Segment Open

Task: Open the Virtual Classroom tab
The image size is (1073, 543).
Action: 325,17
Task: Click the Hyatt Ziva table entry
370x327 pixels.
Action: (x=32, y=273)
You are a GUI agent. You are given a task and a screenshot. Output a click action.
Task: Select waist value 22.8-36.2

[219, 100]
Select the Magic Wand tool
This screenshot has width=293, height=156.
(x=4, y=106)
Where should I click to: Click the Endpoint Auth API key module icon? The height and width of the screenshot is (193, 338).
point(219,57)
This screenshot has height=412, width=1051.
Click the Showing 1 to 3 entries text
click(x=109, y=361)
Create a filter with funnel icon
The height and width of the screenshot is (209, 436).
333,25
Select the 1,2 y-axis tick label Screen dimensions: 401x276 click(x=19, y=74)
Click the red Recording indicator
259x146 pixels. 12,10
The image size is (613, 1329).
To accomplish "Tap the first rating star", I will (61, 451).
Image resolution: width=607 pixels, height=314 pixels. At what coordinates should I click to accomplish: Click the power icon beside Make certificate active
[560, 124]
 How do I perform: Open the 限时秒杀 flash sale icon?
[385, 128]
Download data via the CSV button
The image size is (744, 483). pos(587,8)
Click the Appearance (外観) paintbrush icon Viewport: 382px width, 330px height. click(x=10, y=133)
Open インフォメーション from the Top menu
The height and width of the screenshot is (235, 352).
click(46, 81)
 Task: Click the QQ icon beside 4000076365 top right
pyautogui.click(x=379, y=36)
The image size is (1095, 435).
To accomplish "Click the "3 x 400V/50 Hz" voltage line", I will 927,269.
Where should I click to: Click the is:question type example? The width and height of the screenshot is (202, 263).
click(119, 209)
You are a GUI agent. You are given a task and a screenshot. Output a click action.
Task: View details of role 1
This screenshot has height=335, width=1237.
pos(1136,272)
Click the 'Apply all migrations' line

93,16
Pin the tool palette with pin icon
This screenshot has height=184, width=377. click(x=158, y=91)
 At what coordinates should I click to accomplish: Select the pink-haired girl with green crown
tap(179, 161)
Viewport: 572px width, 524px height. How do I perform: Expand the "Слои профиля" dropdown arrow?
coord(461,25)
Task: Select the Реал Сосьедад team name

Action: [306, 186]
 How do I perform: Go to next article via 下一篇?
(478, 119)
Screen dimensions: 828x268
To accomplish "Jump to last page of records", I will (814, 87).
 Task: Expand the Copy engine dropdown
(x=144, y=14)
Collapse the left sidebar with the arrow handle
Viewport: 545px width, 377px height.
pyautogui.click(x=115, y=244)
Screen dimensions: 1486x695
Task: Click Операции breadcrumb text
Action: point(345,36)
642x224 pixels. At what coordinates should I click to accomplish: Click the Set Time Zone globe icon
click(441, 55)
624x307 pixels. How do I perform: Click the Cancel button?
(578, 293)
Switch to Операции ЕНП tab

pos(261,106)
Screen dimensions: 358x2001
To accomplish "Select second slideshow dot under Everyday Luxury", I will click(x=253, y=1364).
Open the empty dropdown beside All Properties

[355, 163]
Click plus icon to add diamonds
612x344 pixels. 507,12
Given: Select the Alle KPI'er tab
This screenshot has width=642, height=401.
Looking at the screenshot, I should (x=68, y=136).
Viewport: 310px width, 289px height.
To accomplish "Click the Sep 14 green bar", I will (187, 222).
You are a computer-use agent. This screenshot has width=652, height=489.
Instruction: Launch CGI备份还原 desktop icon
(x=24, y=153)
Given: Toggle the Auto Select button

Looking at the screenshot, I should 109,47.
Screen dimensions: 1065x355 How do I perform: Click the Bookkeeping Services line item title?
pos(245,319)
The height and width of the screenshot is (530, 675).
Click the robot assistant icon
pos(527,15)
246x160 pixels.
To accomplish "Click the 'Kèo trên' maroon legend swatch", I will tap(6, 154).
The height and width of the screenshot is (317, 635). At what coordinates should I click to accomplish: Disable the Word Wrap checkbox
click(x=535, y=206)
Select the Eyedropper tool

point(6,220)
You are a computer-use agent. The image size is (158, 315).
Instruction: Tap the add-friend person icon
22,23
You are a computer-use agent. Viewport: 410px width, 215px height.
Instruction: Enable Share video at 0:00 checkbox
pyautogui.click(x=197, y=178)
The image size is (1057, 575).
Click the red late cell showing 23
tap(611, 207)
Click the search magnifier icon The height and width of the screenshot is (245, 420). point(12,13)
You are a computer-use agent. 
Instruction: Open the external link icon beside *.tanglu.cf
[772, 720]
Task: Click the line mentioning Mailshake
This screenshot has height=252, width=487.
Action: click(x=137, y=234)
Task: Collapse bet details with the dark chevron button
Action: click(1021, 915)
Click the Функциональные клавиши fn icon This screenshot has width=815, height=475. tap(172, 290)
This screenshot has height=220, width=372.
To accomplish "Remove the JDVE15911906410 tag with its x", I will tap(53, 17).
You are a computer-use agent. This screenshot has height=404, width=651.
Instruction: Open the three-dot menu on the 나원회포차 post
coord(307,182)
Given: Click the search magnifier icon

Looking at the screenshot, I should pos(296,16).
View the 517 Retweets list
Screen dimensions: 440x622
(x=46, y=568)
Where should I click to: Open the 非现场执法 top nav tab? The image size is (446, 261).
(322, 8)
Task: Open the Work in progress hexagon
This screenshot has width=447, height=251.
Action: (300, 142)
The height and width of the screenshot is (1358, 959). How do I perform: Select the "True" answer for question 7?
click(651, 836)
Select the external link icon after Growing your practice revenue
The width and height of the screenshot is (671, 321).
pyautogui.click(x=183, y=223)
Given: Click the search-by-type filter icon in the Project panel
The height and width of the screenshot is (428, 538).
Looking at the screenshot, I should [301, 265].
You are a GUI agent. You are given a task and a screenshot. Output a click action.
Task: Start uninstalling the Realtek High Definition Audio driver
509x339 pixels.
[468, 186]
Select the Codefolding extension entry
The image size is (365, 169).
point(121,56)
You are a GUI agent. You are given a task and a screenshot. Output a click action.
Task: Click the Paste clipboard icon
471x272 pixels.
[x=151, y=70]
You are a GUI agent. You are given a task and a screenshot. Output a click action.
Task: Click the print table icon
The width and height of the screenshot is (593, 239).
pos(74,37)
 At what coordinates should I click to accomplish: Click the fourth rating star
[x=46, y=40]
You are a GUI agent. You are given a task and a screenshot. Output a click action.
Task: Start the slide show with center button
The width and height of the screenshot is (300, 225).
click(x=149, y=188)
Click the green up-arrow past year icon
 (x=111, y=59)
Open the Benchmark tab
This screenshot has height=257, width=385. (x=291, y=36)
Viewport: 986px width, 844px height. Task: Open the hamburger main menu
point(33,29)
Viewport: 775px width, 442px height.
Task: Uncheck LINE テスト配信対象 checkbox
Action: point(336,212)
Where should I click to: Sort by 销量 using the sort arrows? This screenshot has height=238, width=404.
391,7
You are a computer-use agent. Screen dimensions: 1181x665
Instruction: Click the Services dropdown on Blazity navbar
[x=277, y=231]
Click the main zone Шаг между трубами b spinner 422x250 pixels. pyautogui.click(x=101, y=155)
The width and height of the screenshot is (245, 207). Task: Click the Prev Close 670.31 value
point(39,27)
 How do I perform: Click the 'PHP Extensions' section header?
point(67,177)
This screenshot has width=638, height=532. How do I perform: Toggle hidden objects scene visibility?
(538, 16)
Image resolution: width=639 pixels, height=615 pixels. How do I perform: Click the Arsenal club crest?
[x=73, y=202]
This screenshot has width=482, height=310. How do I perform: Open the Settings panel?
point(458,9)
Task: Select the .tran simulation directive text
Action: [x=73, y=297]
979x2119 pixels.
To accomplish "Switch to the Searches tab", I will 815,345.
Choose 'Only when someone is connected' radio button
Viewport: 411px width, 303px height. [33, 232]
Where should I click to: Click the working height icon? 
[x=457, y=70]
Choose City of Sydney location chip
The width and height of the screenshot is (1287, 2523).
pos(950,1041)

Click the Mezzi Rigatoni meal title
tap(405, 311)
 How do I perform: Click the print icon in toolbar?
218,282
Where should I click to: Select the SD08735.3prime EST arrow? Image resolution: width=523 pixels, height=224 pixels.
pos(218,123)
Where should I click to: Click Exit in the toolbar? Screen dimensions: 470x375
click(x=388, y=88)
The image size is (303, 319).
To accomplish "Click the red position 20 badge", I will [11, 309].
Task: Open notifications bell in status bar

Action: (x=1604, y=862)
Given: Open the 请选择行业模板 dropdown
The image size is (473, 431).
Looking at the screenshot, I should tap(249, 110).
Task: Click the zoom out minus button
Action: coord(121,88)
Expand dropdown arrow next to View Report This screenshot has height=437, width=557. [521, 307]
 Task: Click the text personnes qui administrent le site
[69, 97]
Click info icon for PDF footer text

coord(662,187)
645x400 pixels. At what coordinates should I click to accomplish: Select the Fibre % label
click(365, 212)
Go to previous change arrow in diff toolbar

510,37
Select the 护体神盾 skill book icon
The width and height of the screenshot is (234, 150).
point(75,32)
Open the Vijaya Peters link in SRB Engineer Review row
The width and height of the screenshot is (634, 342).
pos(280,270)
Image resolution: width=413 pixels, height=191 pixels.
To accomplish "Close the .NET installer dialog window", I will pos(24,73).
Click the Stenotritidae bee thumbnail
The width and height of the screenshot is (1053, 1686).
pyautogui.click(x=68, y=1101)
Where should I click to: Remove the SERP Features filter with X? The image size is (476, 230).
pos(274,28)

Segment Closed

Show each line in the listing above that has "table".

Task: Click the Hyatt Ziva table entry
Task: Click the print table icon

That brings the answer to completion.